In Bisquicks 1944 ad, the stereotype seems to be quite the opposite. At first glance, you see a cartoon man wearing a pink apron, pouring what appears to be Bisquick mix into a bowl. He appears in a very feminine matter, almost having feminine features, showing that even when a man does something in the kitchen, it’s still feminine. His pinky is up, and his cheeks are rose, also giving him a sense of femininity. Below the image, is a short story where the man tells the “little woman” that they never have hot biscuits. Calling his wife a “little woman” demonstrates how the husband thinks of the woman as lesser than him. The “little woman” replies that she has so much to do, and can’t make good biscuits anyways. The husband then says that he remembers seeing bisquick at the store, and he will do it himself.  The ad also shows the biscuits being made in 2 steps, as well as displaying the packaging. This ad, at first seems as if its feminist, assuming men are stupid and can’t make biscuits, giving women power. But after reading, one would realize that the ad is actually showing how the woman is unable to make biscuits, and the husband will just go do it himself, its that easy.

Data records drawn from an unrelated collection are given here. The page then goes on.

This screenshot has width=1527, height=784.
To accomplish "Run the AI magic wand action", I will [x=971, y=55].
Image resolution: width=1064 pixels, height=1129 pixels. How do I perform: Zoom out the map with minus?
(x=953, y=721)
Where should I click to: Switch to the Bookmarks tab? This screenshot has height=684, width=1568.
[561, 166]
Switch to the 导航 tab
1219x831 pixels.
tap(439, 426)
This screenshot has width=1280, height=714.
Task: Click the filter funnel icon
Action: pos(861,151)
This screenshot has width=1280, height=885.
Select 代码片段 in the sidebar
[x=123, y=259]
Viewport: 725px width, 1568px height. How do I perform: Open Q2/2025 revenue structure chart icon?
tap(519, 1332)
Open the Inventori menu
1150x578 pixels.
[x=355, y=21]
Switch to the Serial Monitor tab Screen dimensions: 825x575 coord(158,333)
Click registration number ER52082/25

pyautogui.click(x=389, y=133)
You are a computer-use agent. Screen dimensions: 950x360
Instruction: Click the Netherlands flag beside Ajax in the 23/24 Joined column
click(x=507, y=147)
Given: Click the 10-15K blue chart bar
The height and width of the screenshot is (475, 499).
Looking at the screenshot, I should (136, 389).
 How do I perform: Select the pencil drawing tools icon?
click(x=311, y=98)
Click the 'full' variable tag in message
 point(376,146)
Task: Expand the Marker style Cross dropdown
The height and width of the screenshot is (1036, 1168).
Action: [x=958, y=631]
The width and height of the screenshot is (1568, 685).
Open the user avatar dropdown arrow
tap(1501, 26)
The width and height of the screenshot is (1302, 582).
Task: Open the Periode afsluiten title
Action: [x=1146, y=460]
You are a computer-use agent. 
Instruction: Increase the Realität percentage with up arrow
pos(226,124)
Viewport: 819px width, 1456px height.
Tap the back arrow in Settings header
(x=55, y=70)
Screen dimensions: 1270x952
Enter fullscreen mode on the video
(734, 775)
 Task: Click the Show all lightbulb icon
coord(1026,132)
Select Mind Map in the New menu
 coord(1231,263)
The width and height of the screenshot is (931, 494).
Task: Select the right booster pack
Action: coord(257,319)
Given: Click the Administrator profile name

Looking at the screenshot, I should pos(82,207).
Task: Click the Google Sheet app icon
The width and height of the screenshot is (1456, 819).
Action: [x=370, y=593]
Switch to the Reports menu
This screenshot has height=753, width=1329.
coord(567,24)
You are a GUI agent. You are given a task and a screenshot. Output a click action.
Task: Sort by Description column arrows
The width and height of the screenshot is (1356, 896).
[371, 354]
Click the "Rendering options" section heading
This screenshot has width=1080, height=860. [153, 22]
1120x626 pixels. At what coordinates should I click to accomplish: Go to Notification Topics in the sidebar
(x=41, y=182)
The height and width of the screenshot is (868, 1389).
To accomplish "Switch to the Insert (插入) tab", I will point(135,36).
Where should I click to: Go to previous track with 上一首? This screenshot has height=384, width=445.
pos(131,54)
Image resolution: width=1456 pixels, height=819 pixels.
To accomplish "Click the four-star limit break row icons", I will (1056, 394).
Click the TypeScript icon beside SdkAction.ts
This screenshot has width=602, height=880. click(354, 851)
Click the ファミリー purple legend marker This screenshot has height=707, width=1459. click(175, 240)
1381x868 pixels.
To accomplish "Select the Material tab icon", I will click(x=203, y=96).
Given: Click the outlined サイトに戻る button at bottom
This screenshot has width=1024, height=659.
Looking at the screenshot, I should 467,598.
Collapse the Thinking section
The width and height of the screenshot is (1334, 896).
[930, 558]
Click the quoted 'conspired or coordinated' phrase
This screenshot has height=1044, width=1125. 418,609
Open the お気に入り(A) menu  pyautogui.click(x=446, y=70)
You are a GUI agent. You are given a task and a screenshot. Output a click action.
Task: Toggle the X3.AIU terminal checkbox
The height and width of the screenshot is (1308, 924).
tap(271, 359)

Women and food have been deeply connected for countless centuries. What historian Susan Strasser calls “the central ritual of housekeeping” is still very much at the center of millions of American homes. Kitchen culture has confined women to traditional gender roles (Inness), and advertisements reinforce these gender roles and stereotypes.

 

 

Works cited:

 

Neuhaus, Jessamyn. Housework and Housewives in American Advertising: Married to the Mop. 2011 ed. Basingstoke: Palgrave Macmillan, 2011. Print.

 

McFeely, Mary Drake. “Women’s Work.” Can She Bake a Cherry Pie?: American Women and the Kitchen in the Twentieth Century. Amherst: U of Massachusetts, 2001. 2-3. Print.
Inness, Sherrie A. Kitchen Culture in America: Popular Representations of Food, Gender, and Race. Philadelphia: U of Pennsylvania, 2001. Print.